サンピエールで独立派が勝利 ―― ケベック包囲戦、カナダ人民兵同士が激突

【サンピエール 3月25日】

本日、ケベック市の南に位置するサンピエール村付近において、大陸軍(アメリカ独立派)を支持する部隊と、イギリス政府を支持するロイヤリスト民兵の間で激しい戦闘が発生した。アメリカ独立戦争の「カナダ侵攻作戦」が続く中、今回の「サンピエールの戦い」は、同じカナダ人同士が思想を違えて戦うという、極めて痛ましい局面を迎えている。

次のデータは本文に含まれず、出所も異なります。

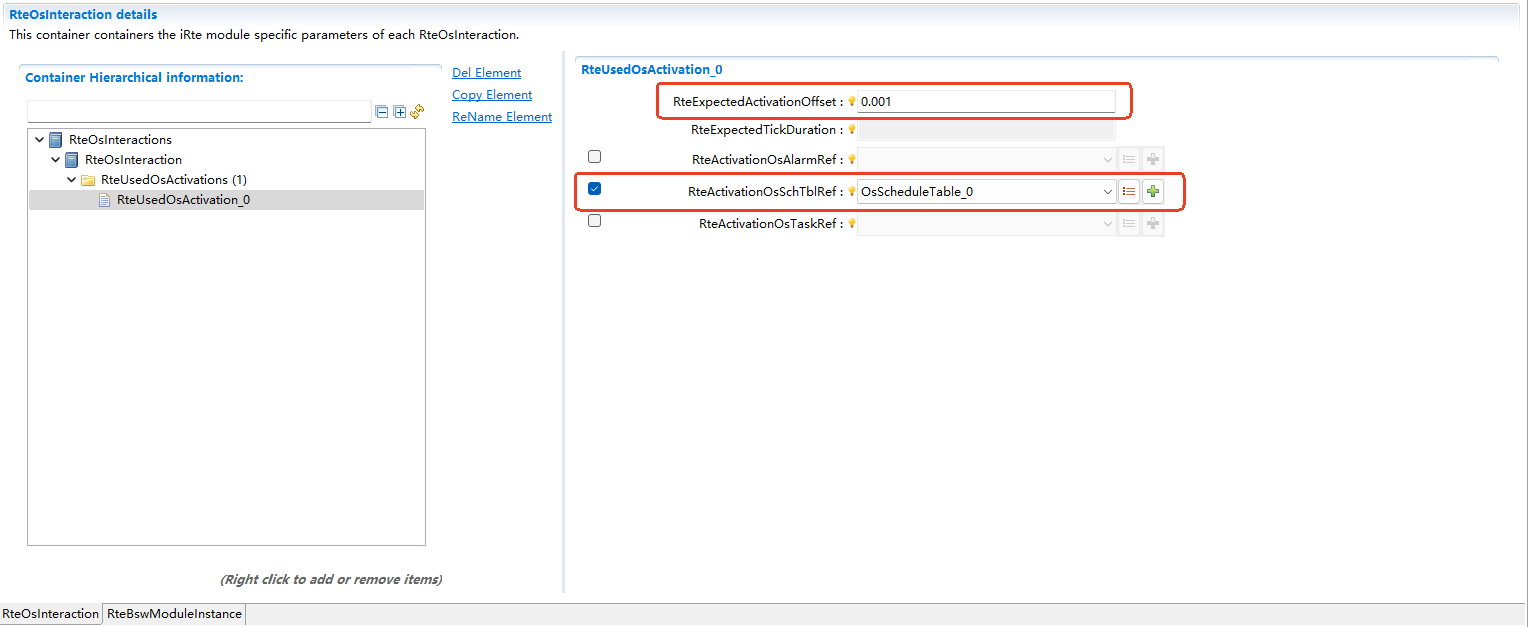Collapse the RteOsInteractions root node

click(39, 140)
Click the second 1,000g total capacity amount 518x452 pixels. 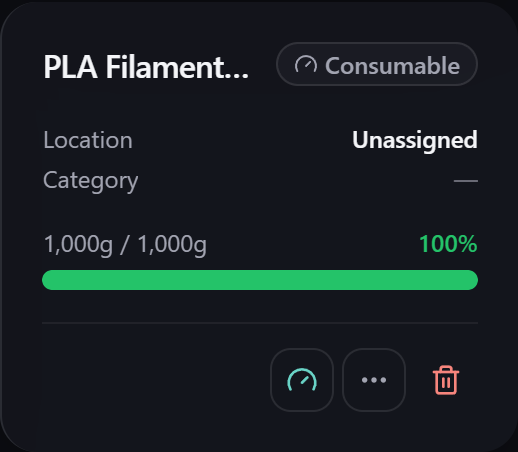point(172,245)
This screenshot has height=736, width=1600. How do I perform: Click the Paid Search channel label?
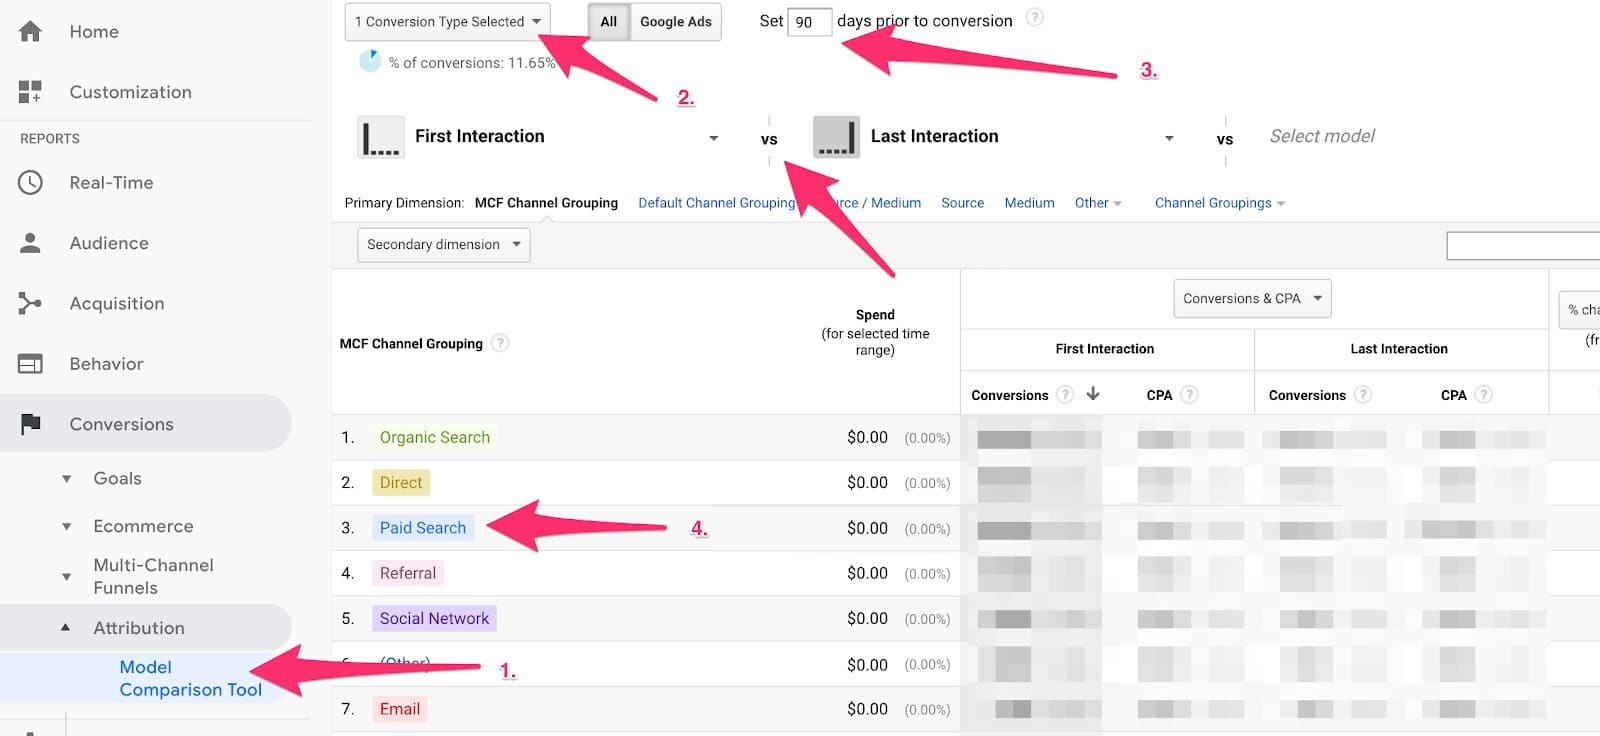coord(422,528)
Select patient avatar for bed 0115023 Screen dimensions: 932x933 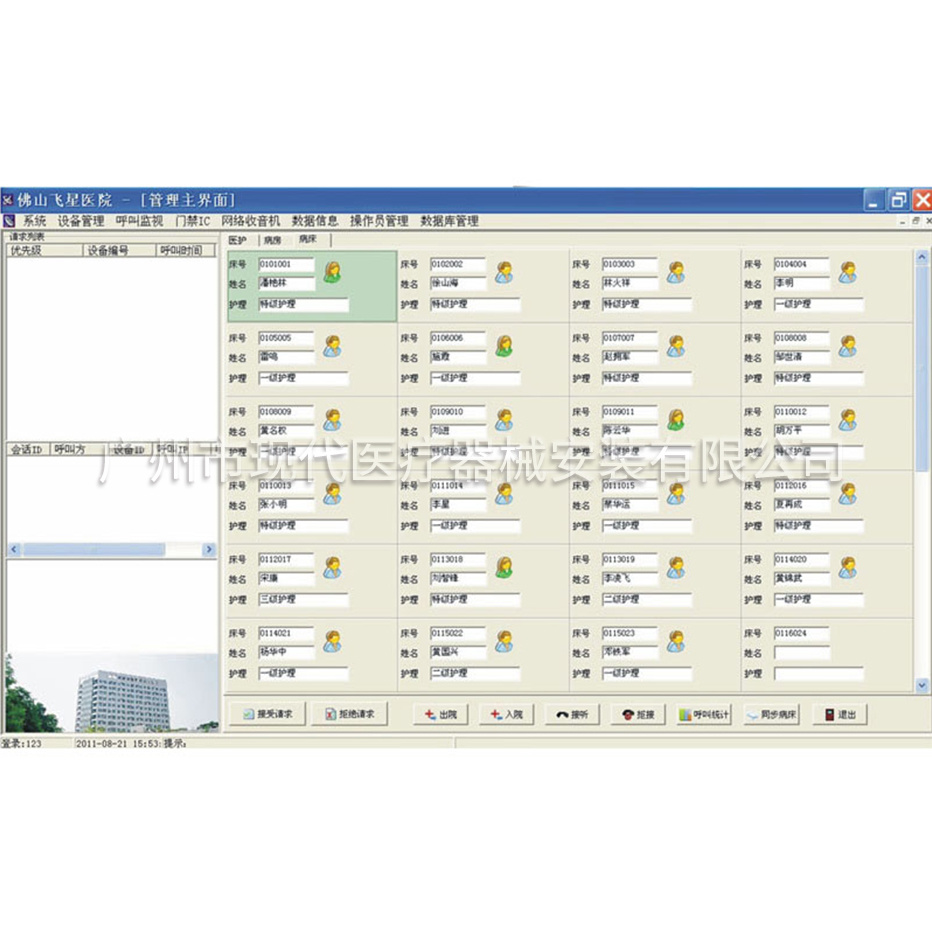(x=676, y=641)
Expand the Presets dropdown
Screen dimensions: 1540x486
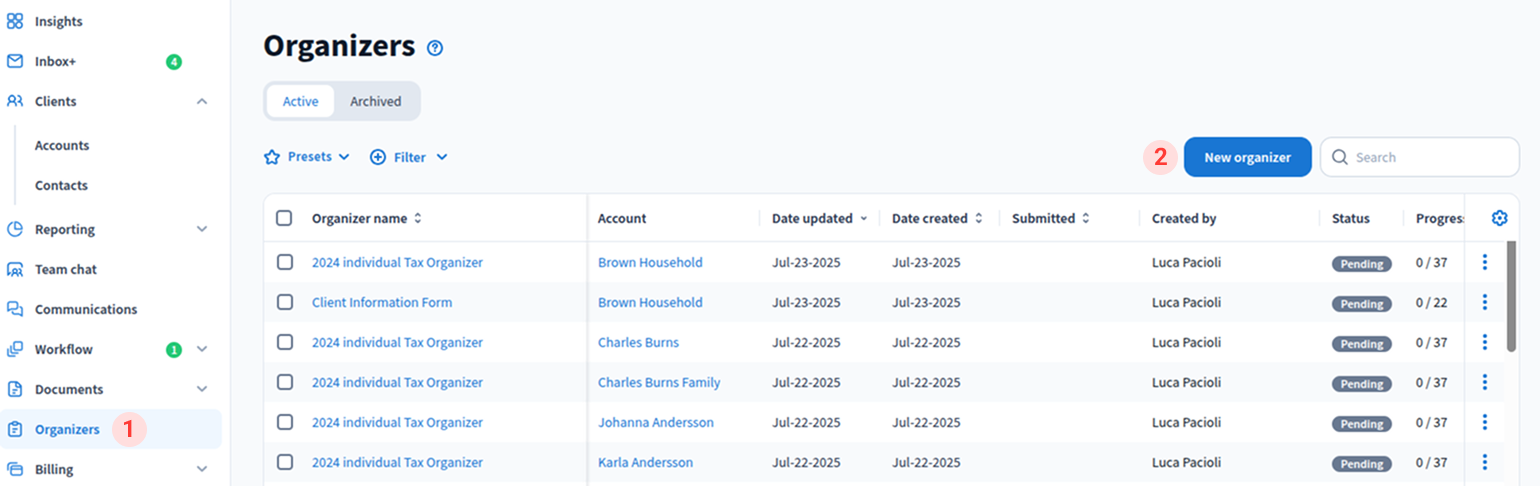pos(307,157)
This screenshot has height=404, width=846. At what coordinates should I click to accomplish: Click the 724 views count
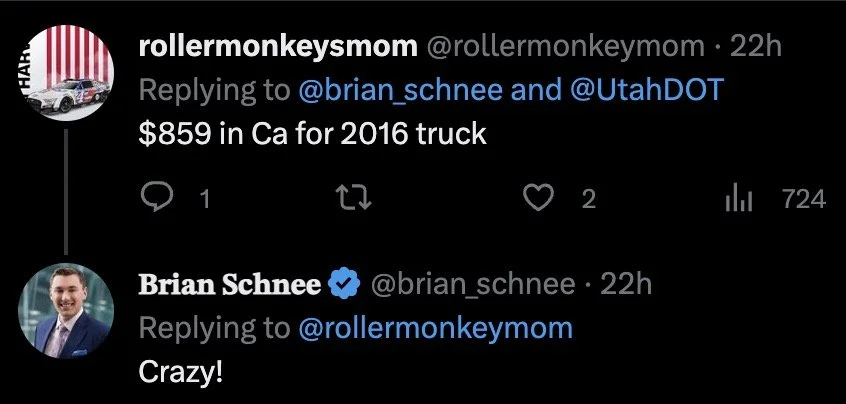tap(803, 199)
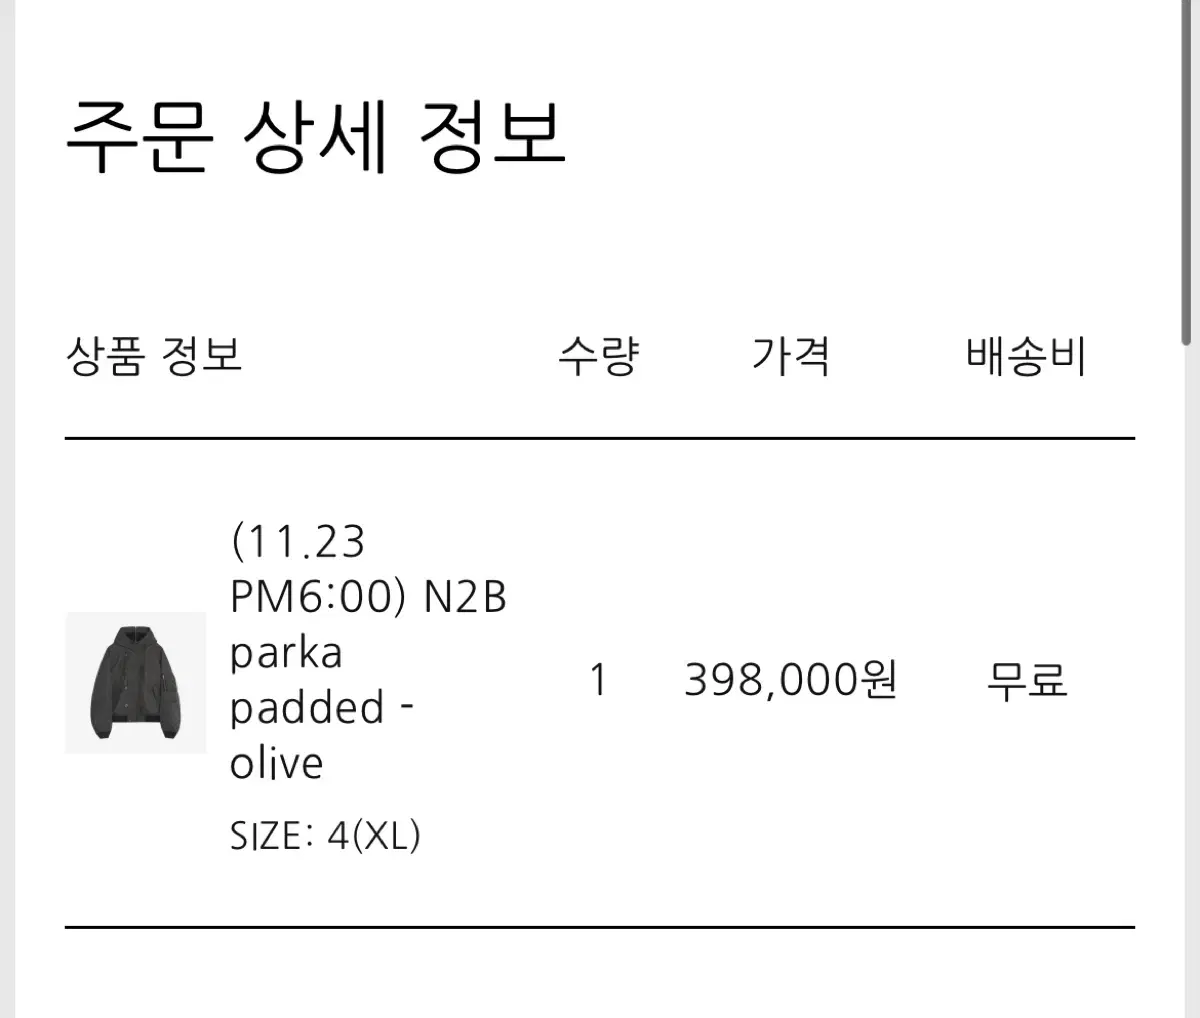Click the gray left page margin strip
Screen dimensions: 1200x1018
8,509
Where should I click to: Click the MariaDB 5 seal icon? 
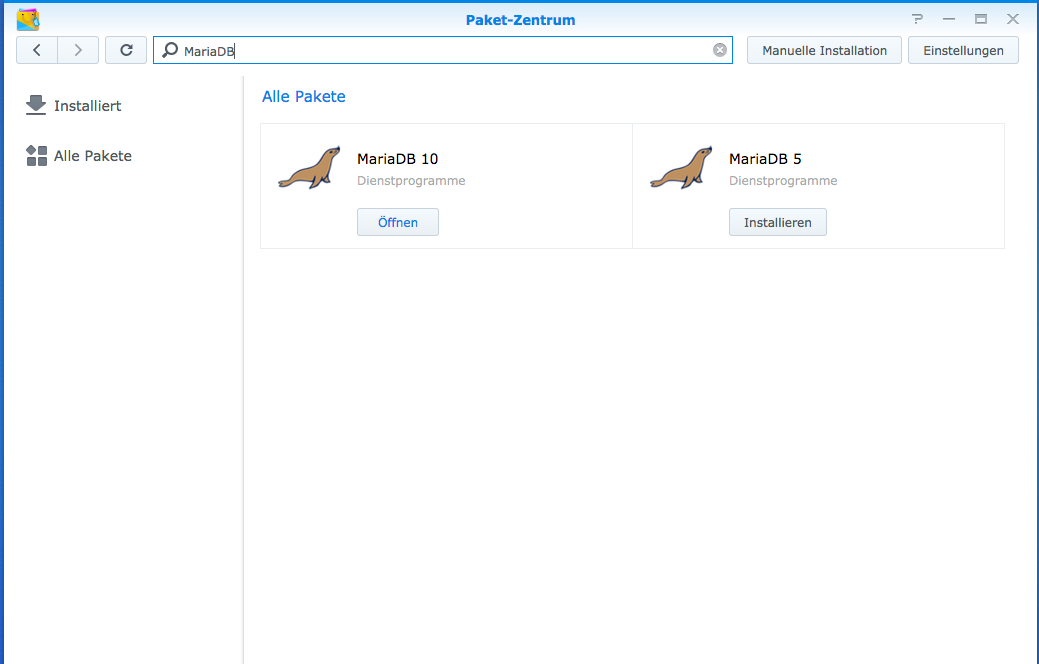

事の発端は、イギリス側の将校ルイス・リェナール・ド・ボージューが、ケベック市を包囲する大陸軍を攻撃するため、ロイヤリストの民兵を集結させたことにある。これに対し、独立派に協力するカナダ人民兵と大陸軍の小部隊は、ロイヤリスト軍の拠点を急襲。不意を突かれたロイヤリスト側は激しく動揺し、短時間の戦闘の末に独立派が決定的な勝利を収めた

この戦闘により、ロイヤリスト側は数名の戦死者を出し、30名以上が捕虜となった。注目すべきは、両軍の兵士の中に、同じ村から徴兵された知り合いや親族が含まれていたという事実だ。独立への熱望と王室への忠誠が、平和な農村に深い亀裂を生じさせている。大陸軍側はこの勝利により、ケベック市包囲を維持するための後方の安全を一時的に確保した形だ。

昨年末のケベックの戦いでの敗北以降、苦境に立たされていた大陸軍にとって、今回の勝利は士気を高める重要な節目となった。しかし、イギリス軍の増援が春の訪れとともにセントローレンス川を遡上してくることが予想されており、カナダにおける独立の成否は依然として予断を許さない。自由を求めるアメリカの理想が、北の大地で根付くのか、あるいはイギリスの強固な支配が続くのか。サンピエールの焼け跡には、冷たい春の風が吹き抜けている。